Él sonrió. Asintió despacio, para sí, como si lejanos recuerdos le pasaran por delante de los ojos. Luego sacudió la cabeza.

—No tiene importancia. Ahora solo me importas tú…

—¿Yo? ¿De verdad?

—Sí, porque… Escucha, lo digo por tu bien, procura estar tranquila un tiempo. Sal con Marvin, diviértete, ve a tus amigos… ¿Ya no te gusta Marvin?

—¿Qué pasa si no estoy tranquila? —preguntó.

Luego se dirigió hacia la puerta del despacho.

—Espera, Maj —dijo Anton. Su voz había cambiado. Era dura, profunda, asustada.

Ella se volvió y sintió miedo.

—Escucha. —Se levantó con esfuerzo del sillón, como si tuviese un gran peso en la espalda. En su rostro cansado y tenso había aparecido una arruga.

Maj pensó en cuando era niña, en cuando él la llevaba al parque en bicicleta. Recordó los días lejanos en los que su padre le contaba historias de dragones, diablos y princesas, y comprendió que aquel lugar la había acostumbrado a borrar la memoria, a suprimir los recuerdos y las emociones.
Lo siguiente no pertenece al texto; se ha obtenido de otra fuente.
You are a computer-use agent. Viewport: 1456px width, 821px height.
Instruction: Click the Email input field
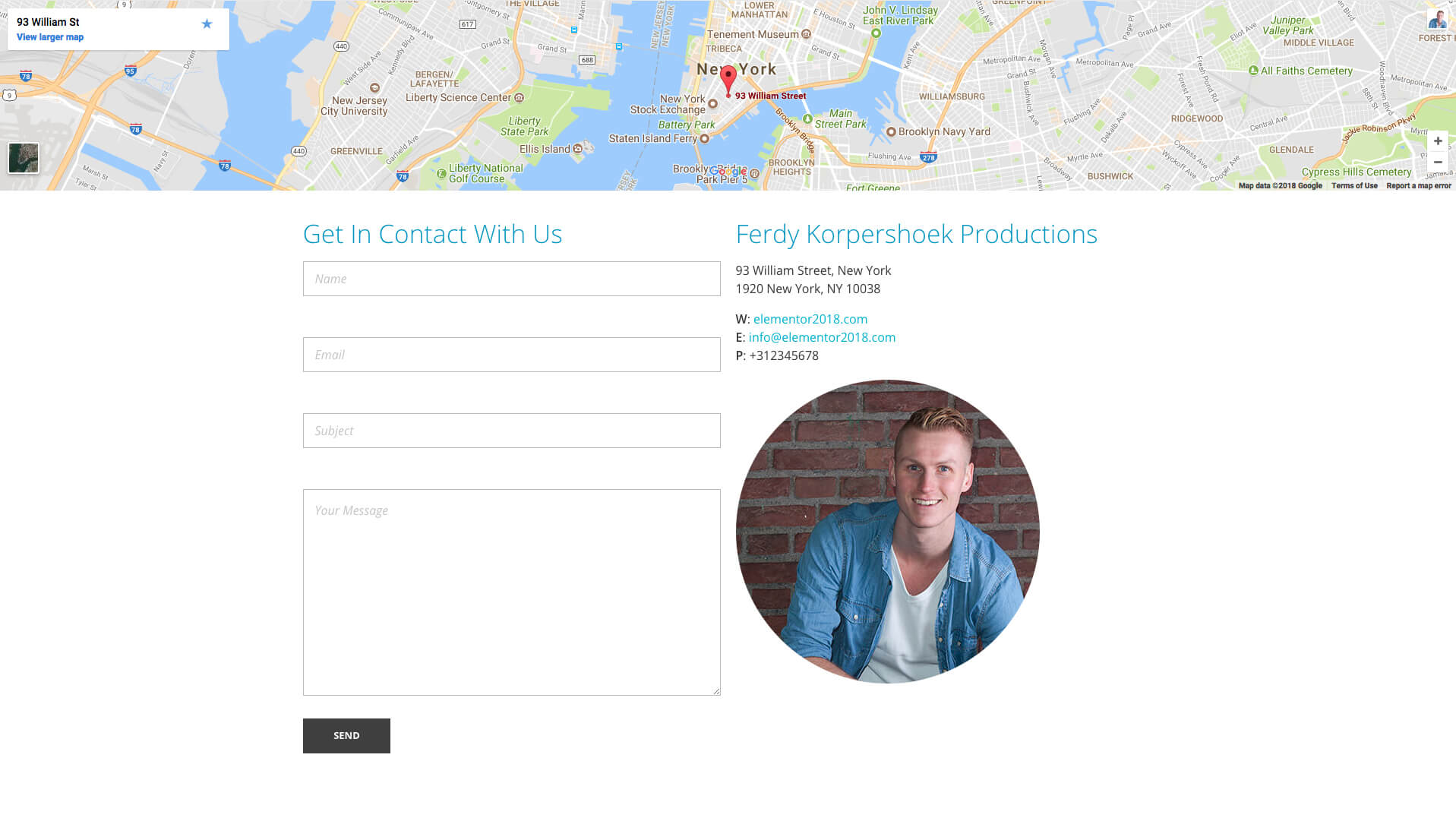[x=511, y=355]
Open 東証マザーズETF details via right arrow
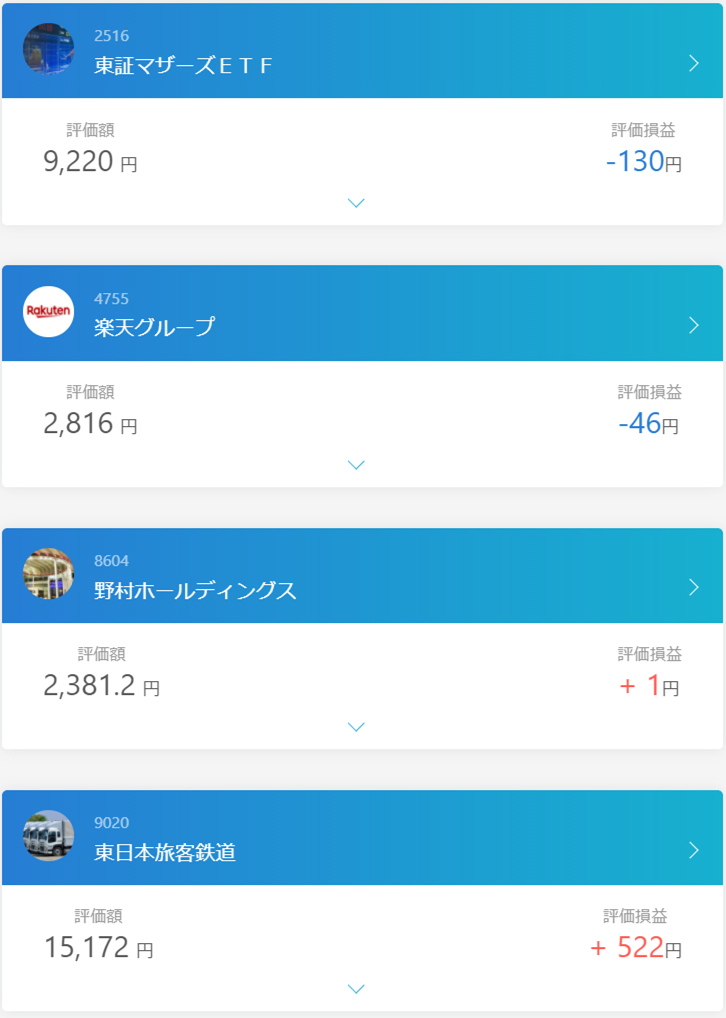Viewport: 726px width, 1018px height. click(694, 64)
—Toda mi vida he pensado en tu felicidad y en la de tu madre, he procurado daros lo mejor, y lo mejor era esta mansión en el Paraíso, el sueño de cualquiera, el mayor privilegio. Y aquí hemos estado bien.

Maj escuchaba sus palabras, impasible.

—Es necesario hacer concesiones para llevar esta vida. Y yo… no debería decirte estas cosas. Puede que todo vaya bien, pero, por si algo se tuerce, lo que sea… coge este libro.
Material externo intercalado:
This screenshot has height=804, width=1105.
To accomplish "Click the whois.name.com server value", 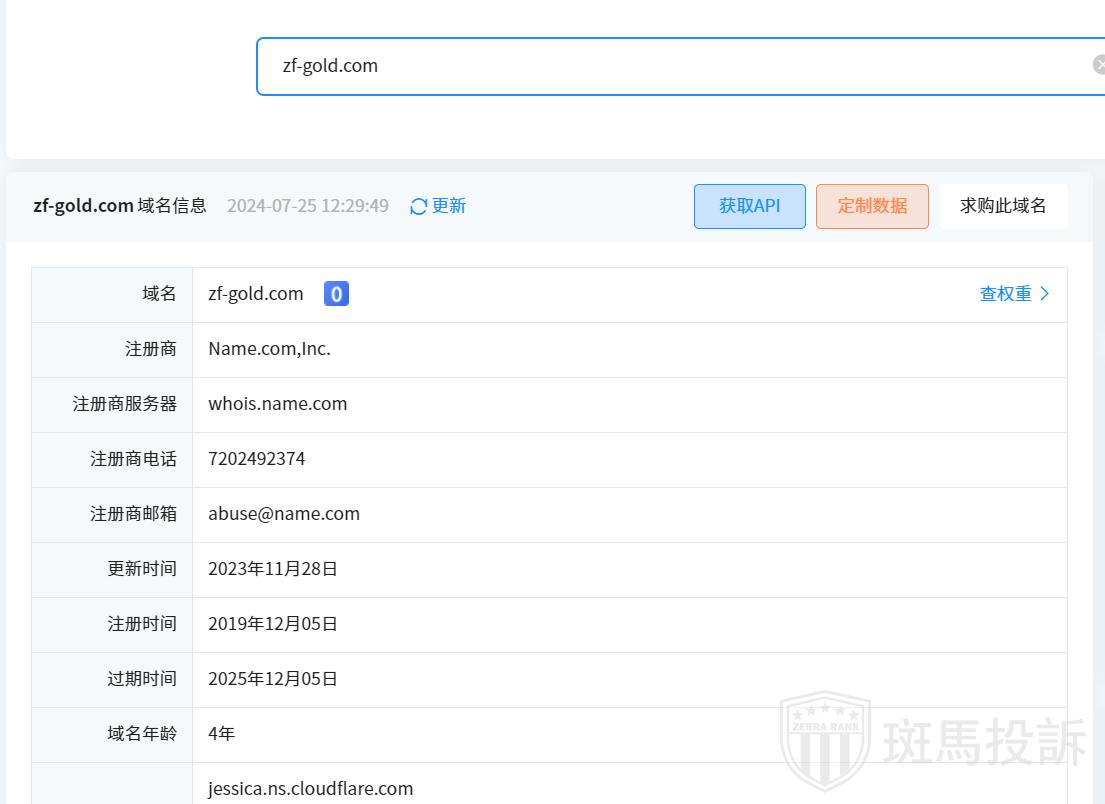I will (x=278, y=404).
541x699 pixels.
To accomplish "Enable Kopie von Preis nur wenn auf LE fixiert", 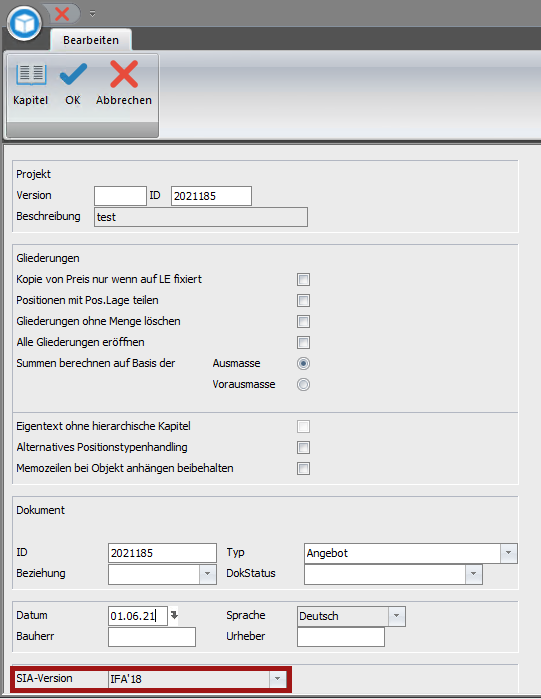I will 303,280.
El hombre se acercó a la librería que tenía detrás y sacó un pesado tomo con la cubierta de piel desgastada. Lo dejó en la mesa. Maj leyó el título de la portada: La divina comedia, de Dante Alighieri.

—¿Qué es? —preguntó.

—Es el origen de todo. Es el motivo por el que estamos aquí. Por qué hay un Infierno y un Paraíso.